Menurut Septian Hartono, praktisi kesehatan dan peneliti MRI di salah satu rumah sakit umum di Singapura, yang juga Asisten Profesor di Duke-NUS Medical School menyebutkan pengertian superpreader.
“Superspreader adalah sebutan bagi orang yang menyebabkan orang lain sakit dengan jumlah yang jauh lebih banyak dari biasanya (Stein, 2011). Data menyebutkan bahwa orang yang sakit COVID-19 dapat menyebabkan 2-3 orang lain sakit (WHO, 2020). Namun, seorang superspreader COVID-19 dapat menularkan 10 orang sampai puluhan kali lipat dibanding orang biasa,” ujarnya seperti tertulis di situs kawalcovid19.id.
Seperti apa kasus Superspreader yang terjadi?
Septian menyebutkan kasus di Korea Selatan, saat pasien #31 yang memaksa ke tempat ibadah, justru menulari sedikitnya 70 jemaah.
Di Singapura, pasien #94 diduga menjadi superspreader. Ia diketahui mengunjungi Festival SAFRA di Jurong pada 15 Februari 2020.
Kasus di Italia, pasien #1 yang baru pulang dari China melakukan aktivitas seperti biasa, bepergian ke berbagai tempat.
Bagaimana dengan kasus Malaysia?
Pasien kes #26 alias pasien kasus 26 dianggap menjadi superspreader.
Pentingnya Mencegah Penularan
Mengomentari fenomena Superspreader, Ketua Komite Penelitian dan Pengembangan Mafindo Santi Indra Astuti menngingatkan agar masyarakat tak hanya berdebat.

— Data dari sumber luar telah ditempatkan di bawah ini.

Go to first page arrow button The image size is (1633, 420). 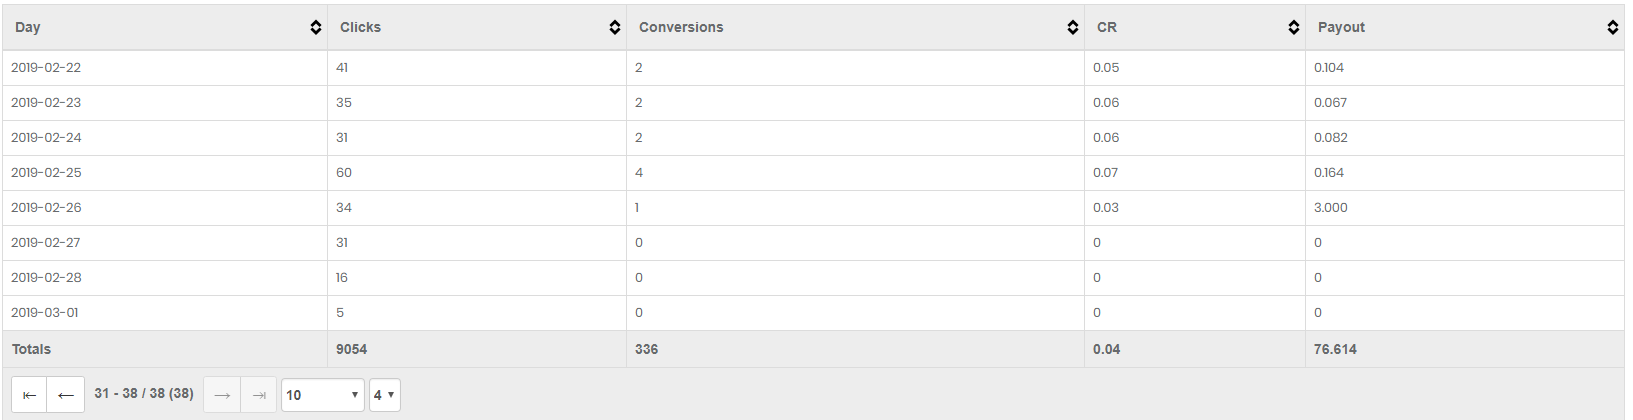click(x=29, y=395)
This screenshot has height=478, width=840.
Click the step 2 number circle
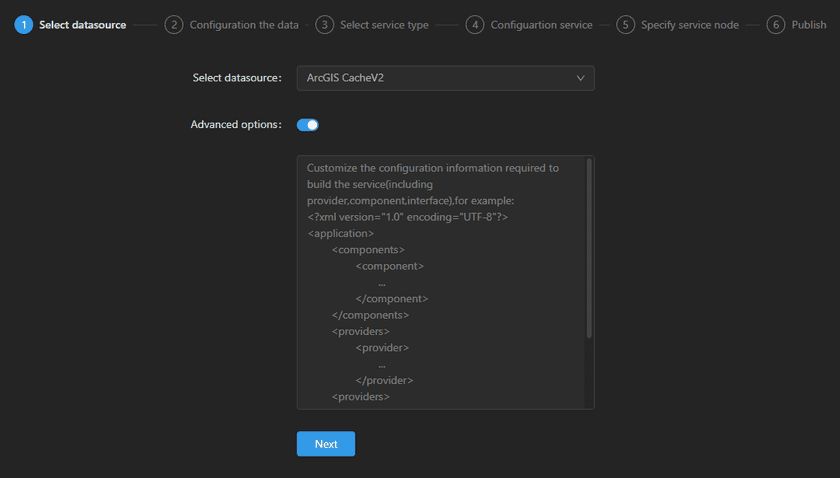click(174, 25)
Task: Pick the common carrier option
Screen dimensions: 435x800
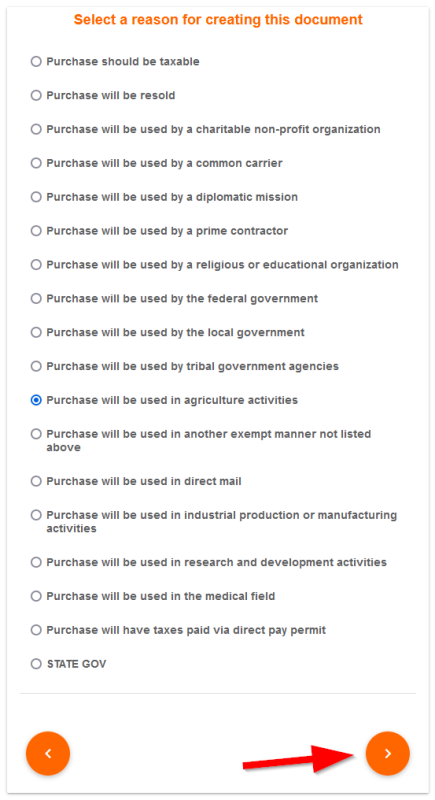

Mahasiswa program doktoral di penang Malaysia ini mengingatkan pentingnya upaya bersama untuk mencegah penularan kepada banyak orang.
Aktivis di Masyarakat Anti Fitnah Indonesia itu prihatin dengan munculnya angapan bahwa social distancing sebagai pelemahan sendi-sendi agama.
“Arab Saudi aja sudah mensterilkan Kabah, ini yang di Indonesia masih saja debat soal jarak di mesjidlah, hadits inilah, itulah, atau menganggap social distancing sebagai 'pelemahan sendi2 agama'," ujarnya menungkan kekesalan di akun Facebooknya.
Santi meminta agar tak perlu ada yang berlaku gagah-gahan untuk menjdai superspreader,
“Jangan remehkan potensi jadi superspreader. Social distancing itu harus. Solidaritas nasional diperlukan untuk mengatasi dampak Covid-19 bersama-sama. Jangan egois,” ujarnya dalam pesan tertulis kepada Bisnis.com, Kamis (19/3/2020).